═══ Exercise inputs
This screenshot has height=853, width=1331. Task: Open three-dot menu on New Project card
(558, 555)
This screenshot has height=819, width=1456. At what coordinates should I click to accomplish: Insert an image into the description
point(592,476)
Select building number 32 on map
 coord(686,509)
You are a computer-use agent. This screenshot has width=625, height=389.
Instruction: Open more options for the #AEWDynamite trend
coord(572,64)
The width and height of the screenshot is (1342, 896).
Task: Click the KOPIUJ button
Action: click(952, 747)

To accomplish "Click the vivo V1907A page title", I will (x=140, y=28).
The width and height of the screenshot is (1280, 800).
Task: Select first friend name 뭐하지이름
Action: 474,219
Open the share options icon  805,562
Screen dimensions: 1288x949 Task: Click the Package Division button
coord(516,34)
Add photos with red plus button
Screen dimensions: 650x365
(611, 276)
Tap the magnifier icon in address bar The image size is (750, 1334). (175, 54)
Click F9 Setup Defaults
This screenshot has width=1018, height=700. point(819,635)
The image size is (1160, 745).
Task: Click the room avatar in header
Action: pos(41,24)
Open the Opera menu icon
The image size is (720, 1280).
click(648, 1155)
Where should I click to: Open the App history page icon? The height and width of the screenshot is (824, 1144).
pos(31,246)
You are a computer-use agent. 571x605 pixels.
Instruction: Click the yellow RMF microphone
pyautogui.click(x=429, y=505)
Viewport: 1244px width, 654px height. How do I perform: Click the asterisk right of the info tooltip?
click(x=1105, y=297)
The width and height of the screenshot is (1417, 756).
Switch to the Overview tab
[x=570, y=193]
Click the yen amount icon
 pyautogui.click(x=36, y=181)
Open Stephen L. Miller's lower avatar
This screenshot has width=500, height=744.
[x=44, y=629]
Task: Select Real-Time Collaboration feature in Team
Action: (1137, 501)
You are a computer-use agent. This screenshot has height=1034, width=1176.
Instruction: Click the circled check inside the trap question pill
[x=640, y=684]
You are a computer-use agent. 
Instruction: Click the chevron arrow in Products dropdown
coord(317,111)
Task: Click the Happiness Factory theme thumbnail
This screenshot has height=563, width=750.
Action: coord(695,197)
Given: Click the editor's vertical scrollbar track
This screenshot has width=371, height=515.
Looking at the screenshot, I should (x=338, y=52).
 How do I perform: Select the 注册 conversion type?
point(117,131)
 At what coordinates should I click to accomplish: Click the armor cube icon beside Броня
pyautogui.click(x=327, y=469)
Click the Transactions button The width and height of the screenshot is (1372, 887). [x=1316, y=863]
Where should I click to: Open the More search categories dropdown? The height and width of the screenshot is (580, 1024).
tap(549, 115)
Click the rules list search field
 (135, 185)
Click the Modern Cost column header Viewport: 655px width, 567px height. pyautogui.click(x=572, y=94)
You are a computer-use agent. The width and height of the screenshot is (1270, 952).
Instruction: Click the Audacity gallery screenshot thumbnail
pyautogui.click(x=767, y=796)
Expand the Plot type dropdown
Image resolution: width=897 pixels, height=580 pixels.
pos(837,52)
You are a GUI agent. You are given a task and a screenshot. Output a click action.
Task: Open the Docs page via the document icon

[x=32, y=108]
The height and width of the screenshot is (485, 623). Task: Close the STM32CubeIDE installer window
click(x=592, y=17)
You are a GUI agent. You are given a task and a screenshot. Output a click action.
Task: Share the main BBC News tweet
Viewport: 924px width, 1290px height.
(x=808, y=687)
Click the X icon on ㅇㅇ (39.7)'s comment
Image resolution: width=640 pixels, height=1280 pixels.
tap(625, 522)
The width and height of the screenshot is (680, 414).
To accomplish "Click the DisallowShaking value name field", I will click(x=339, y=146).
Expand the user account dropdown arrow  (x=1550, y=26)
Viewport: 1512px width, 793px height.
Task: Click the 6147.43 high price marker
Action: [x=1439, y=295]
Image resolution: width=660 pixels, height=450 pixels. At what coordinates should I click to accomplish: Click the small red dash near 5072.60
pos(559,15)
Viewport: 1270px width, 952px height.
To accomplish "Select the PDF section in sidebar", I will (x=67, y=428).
══════
◆ Exercise prompt ◆
Please copy out all of the rows above word for word, without changing anything.

◆ Result for this task ◆
This screenshot has height=853, width=1331. Task: Open three-dot menu on New Project card
(558, 555)
This screenshot has height=819, width=1456. At what coordinates should I click to accomplish: Insert an image into the description
point(592,476)
Select building number 32 on map
 coord(686,509)
You are a computer-use agent. This screenshot has width=625, height=389.
Instruction: Open more options for the #AEWDynamite trend
coord(572,64)
The width and height of the screenshot is (1342, 896).
Task: Click the KOPIUJ button
Action: click(952, 747)

To accomplish "Click the vivo V1907A page title", I will (x=140, y=28).
The width and height of the screenshot is (1280, 800).
Task: Select first friend name 뭐하지이름
Action: 474,219
Open the share options icon  805,562
Screen dimensions: 1288x949 Task: Click the Package Division button
coord(516,34)
Add photos with red plus button
Screen dimensions: 650x365
(611, 276)
Tap the magnifier icon in address bar The image size is (750, 1334). (175, 54)
Click F9 Setup Defaults
This screenshot has width=1018, height=700. point(819,635)
The image size is (1160, 745).
Task: Click the room avatar in header
Action: pos(41,24)
Open the Opera menu icon
The image size is (720, 1280).
click(648, 1155)
Where should I click to: Open the App history page icon? The height and width of the screenshot is (824, 1144).
pos(31,246)
You are a computer-use agent. 571x605 pixels.
Instruction: Click the yellow RMF microphone
pyautogui.click(x=429, y=505)
Viewport: 1244px width, 654px height. How do I perform: Click the asterisk right of the info tooltip?
click(x=1105, y=297)
The width and height of the screenshot is (1417, 756).
Switch to the Overview tab
[x=570, y=193]
Click the yen amount icon
 pyautogui.click(x=36, y=181)
Open Stephen L. Miller's lower avatar
This screenshot has width=500, height=744.
[x=44, y=629]
Task: Select Real-Time Collaboration feature in Team
Action: (1137, 501)
You are a computer-use agent. This screenshot has height=1034, width=1176.
Instruction: Click the circled check inside the trap question pill
[x=640, y=684]
You are a computer-use agent. 
Instruction: Click the chevron arrow in Products dropdown
coord(317,111)
Task: Click the Happiness Factory theme thumbnail
This screenshot has height=563, width=750.
Action: coord(695,197)
Given: Click the editor's vertical scrollbar track
This screenshot has width=371, height=515.
Looking at the screenshot, I should (x=338, y=52).
 How do I perform: Select the 注册 conversion type?
point(117,131)
 At what coordinates should I click to accomplish: Click the armor cube icon beside Броня
pyautogui.click(x=327, y=469)
Click the Transactions button The width and height of the screenshot is (1372, 887). [x=1316, y=863]
Where should I click to: Open the More search categories dropdown? The height and width of the screenshot is (580, 1024).
tap(549, 115)
Click the rules list search field
 (135, 185)
Click the Modern Cost column header Viewport: 655px width, 567px height. pyautogui.click(x=572, y=94)
You are a computer-use agent. The width and height of the screenshot is (1270, 952).
Instruction: Click the Audacity gallery screenshot thumbnail
pyautogui.click(x=767, y=796)
Expand the Plot type dropdown
Image resolution: width=897 pixels, height=580 pixels.
pos(837,52)
You are a GUI agent. You are given a task and a screenshot. Output a click action.
Task: Open the Docs page via the document icon

[x=32, y=108]
The height and width of the screenshot is (485, 623). Task: Close the STM32CubeIDE installer window
click(x=592, y=17)
You are a GUI agent. You are given a task and a screenshot. Output a click action.
Task: Share the main BBC News tweet
Viewport: 924px width, 1290px height.
(x=808, y=687)
Click the X icon on ㅇㅇ (39.7)'s comment
Image resolution: width=640 pixels, height=1280 pixels.
tap(625, 522)
The width and height of the screenshot is (680, 414).
To accomplish "Click the DisallowShaking value name field", I will click(x=339, y=146).
Expand the user account dropdown arrow  (x=1550, y=26)
Viewport: 1512px width, 793px height.
Task: Click the 6147.43 high price marker
Action: [x=1439, y=295]
Image resolution: width=660 pixels, height=450 pixels. At what coordinates should I click to accomplish: Click the small red dash near 5072.60
pos(559,15)
Viewport: 1270px width, 952px height.
To accomplish "Select the PDF section in sidebar", I will (x=67, y=428).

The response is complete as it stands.